赤池の部屋「世界一周・思い出し紀行」バックナンバー 北米編

 

第1話「出国前夜」東京(日本)

 出発は2002年3月26日。その出発前から決まっていたことは次の2つ

の事だけでした。

 ①最初に訪れるのはアメリカ西海岸のロサンゼルスであること。

 ②4月中にグアテマラという国に入り、「アタバル」という名前の

   スペイン語学校に留学すること。

 この2つです。最初の渡航地をアメリカの西海岸にしたのは、純粋に

航空券が安かったというだけの理由です(たしか2万円ぐらいでした)。

  そこから南は、とりあえず行けるところまでバスと船で行けるところ

まで行こうと考えていました。
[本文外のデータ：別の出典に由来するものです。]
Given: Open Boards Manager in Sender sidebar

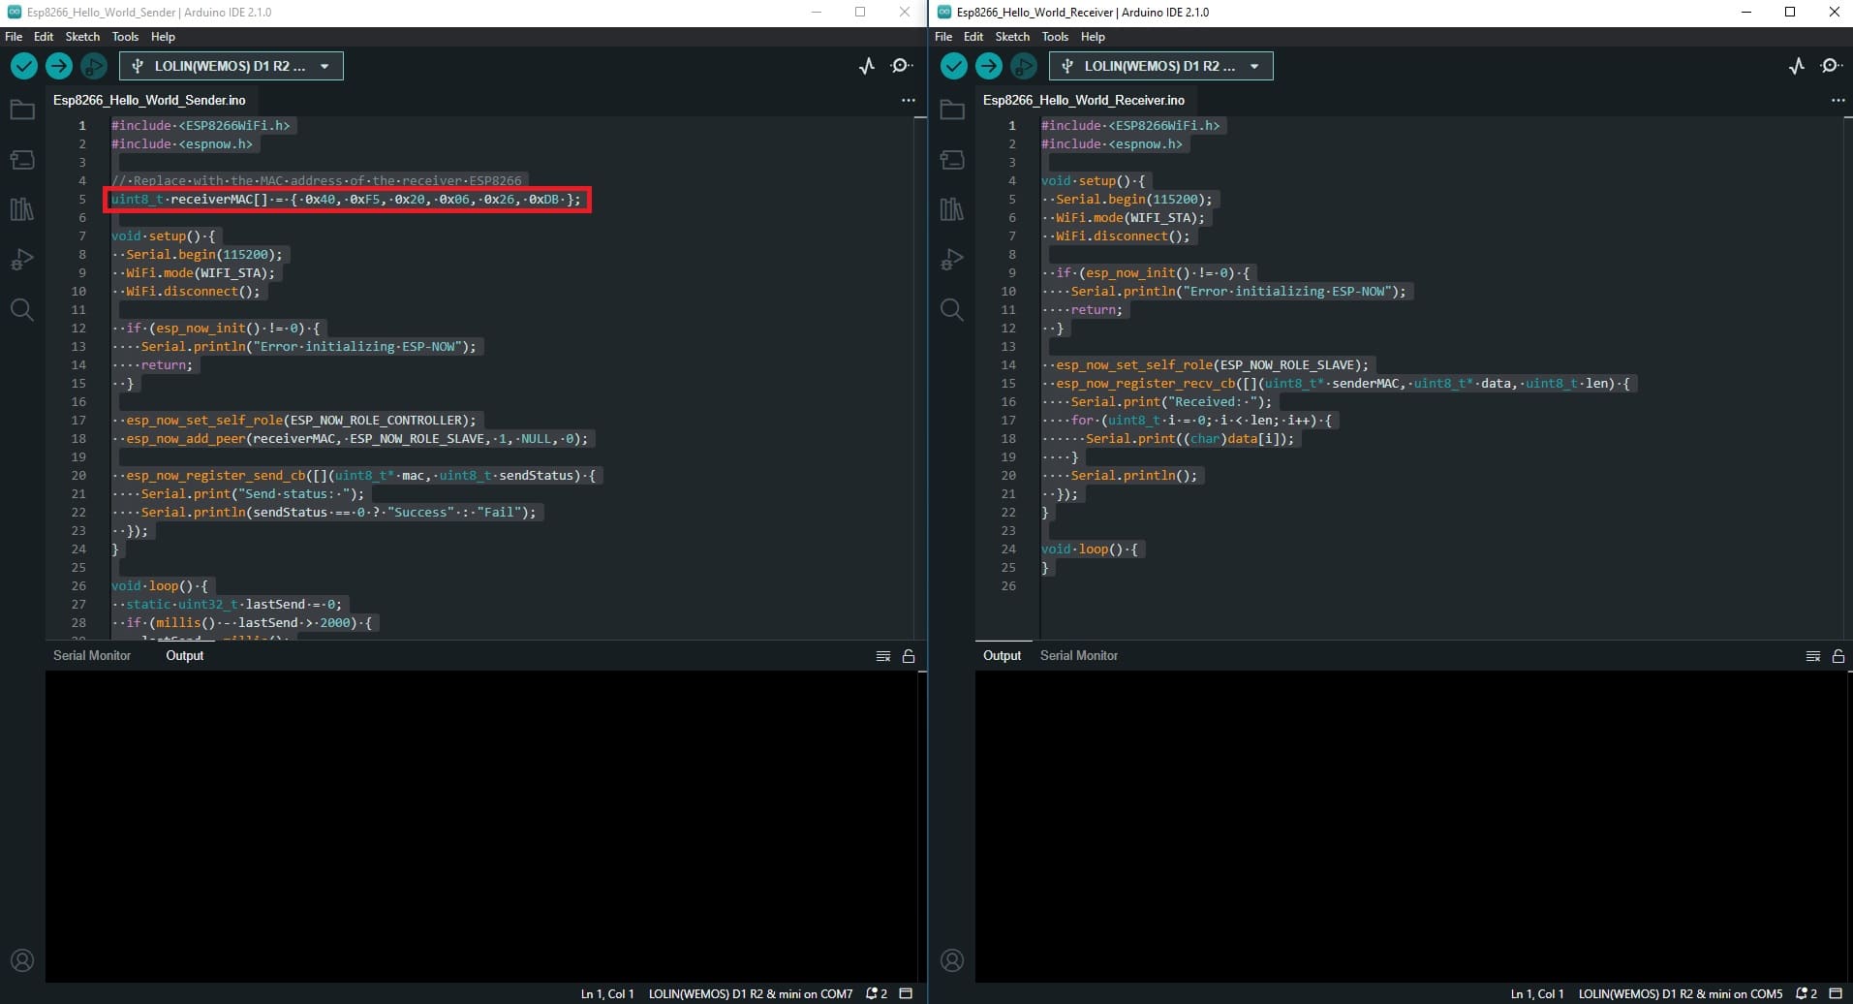Looking at the screenshot, I should 22,160.
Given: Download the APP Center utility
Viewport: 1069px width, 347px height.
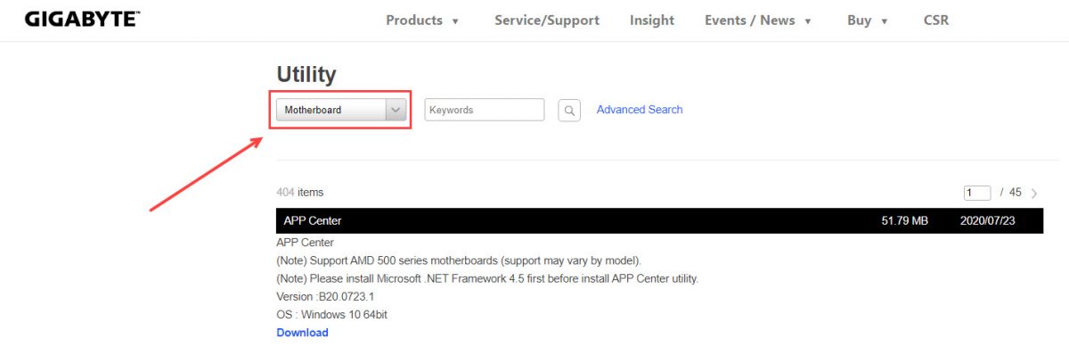Looking at the screenshot, I should pyautogui.click(x=303, y=333).
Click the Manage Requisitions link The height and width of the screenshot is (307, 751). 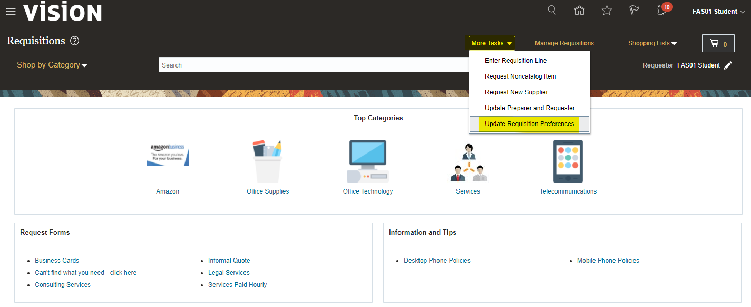pyautogui.click(x=564, y=43)
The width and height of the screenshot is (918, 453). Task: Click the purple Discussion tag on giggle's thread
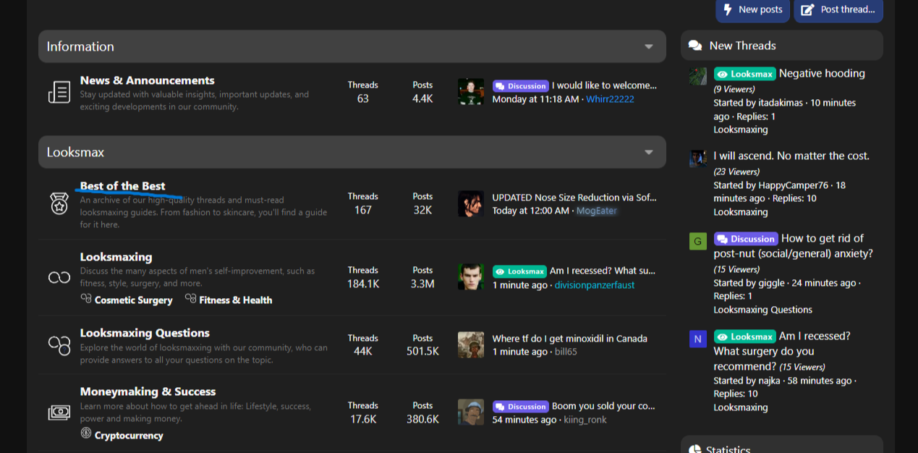[x=746, y=239]
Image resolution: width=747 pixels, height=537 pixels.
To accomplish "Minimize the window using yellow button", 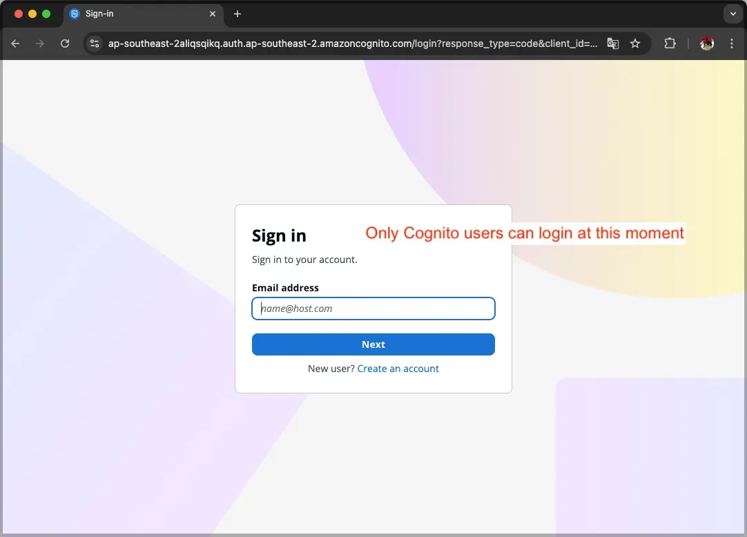I will (x=32, y=14).
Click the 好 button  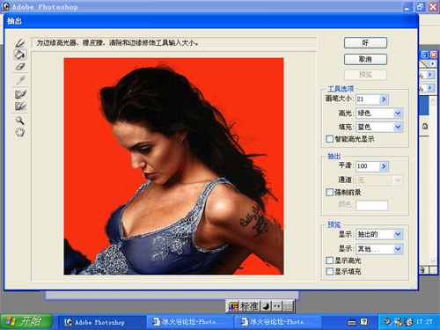click(x=365, y=43)

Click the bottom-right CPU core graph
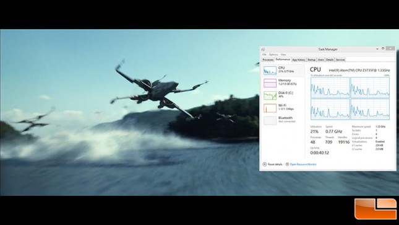point(370,109)
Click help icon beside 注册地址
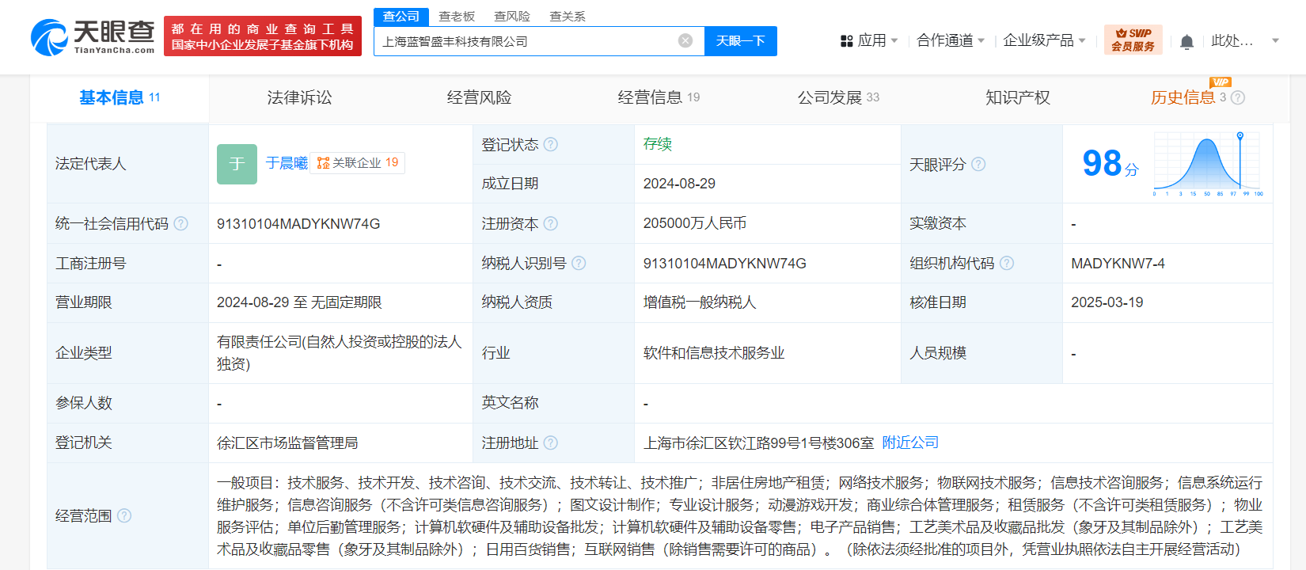Viewport: 1306px width, 570px height. pyautogui.click(x=551, y=443)
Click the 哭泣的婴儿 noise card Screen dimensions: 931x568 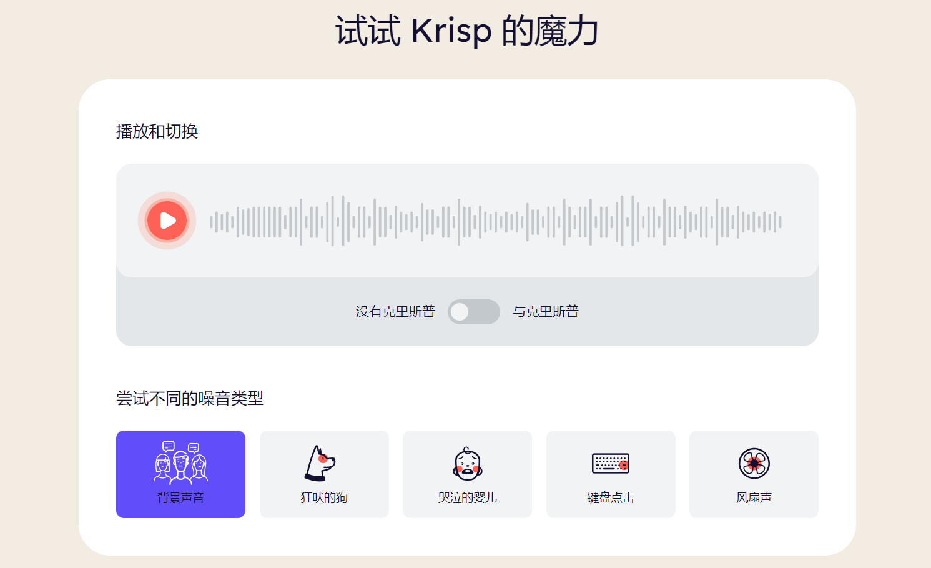click(466, 474)
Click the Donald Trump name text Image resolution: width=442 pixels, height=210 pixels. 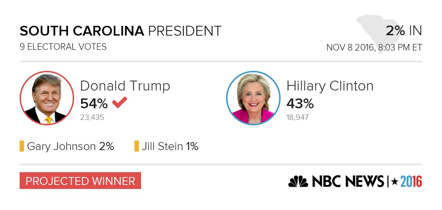pos(125,86)
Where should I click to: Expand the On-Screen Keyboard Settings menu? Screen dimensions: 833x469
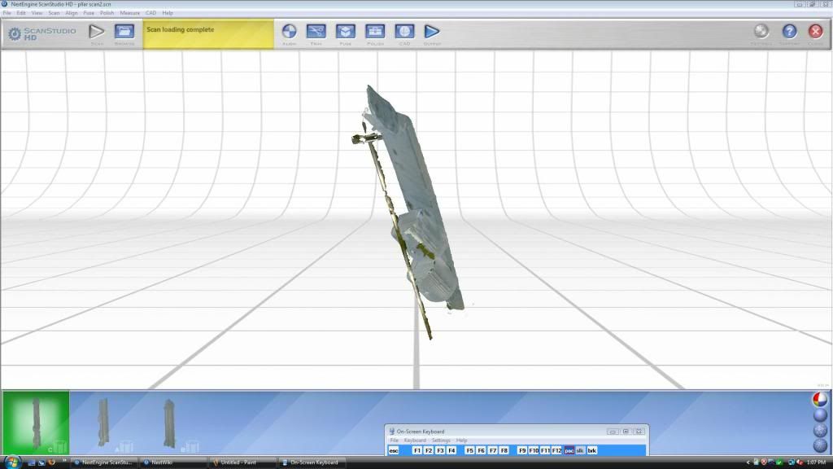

グアテマラに入国したら、アンティグア

という町にあるスペイン語学校でスペイン語のお勉強です。というのも、中南米はどの国も英語がほとんど通じない、と聞いていたからです。(例外はカリブ海沿岸の国と高級ホテル。)片言でもスペイン語が話せることは、治安に不安の残る当時の中南米旅行では必須だったのです。

 加えて、大学を休学する際に休学理由を提出しないといけないのですが、さすがに堂々と「海外放浪のため」とは書けず、「語学留学」という事にして、お茶を濁そうと考えたのですが、その入学証明書を発行してくれたのが上記の「アタバル」というスペイン語学校だったのです。

 慌ただしく出発の準備をしている僕を横目で見ながら、友人たちは慣れないスーツを着て就職活動をしています。出発を前に浮かれていた僕は「なんか一人だけめいっぱい楽しんでいるみたいで、友人たちに悪いなぁ」と愚かにも考えたりしていました。まさか1年後に自分も同じように世迷いごとを言いながらネクタイを結んで、暗い顔をして集団面接の会場に座っているなどとは、夢にも思わずに・・・。

 まあそれはともかく、出国です。旅行期間は約300日。旅の予算は1万ドル(当時のレートで約130万円)。成田空港まで、就活スーツを着たままの友人たち(と留年が決定して就活していない友人)が見送りに来てくれました。さて、一体どんなハプニングが待ち受けているのでしょうか?(つづく)

 

 

右の赤いものが一般のバックパッカーのリュックで、左が赤池のリュックです。かなり小さい荷物で難儀しました(笑)。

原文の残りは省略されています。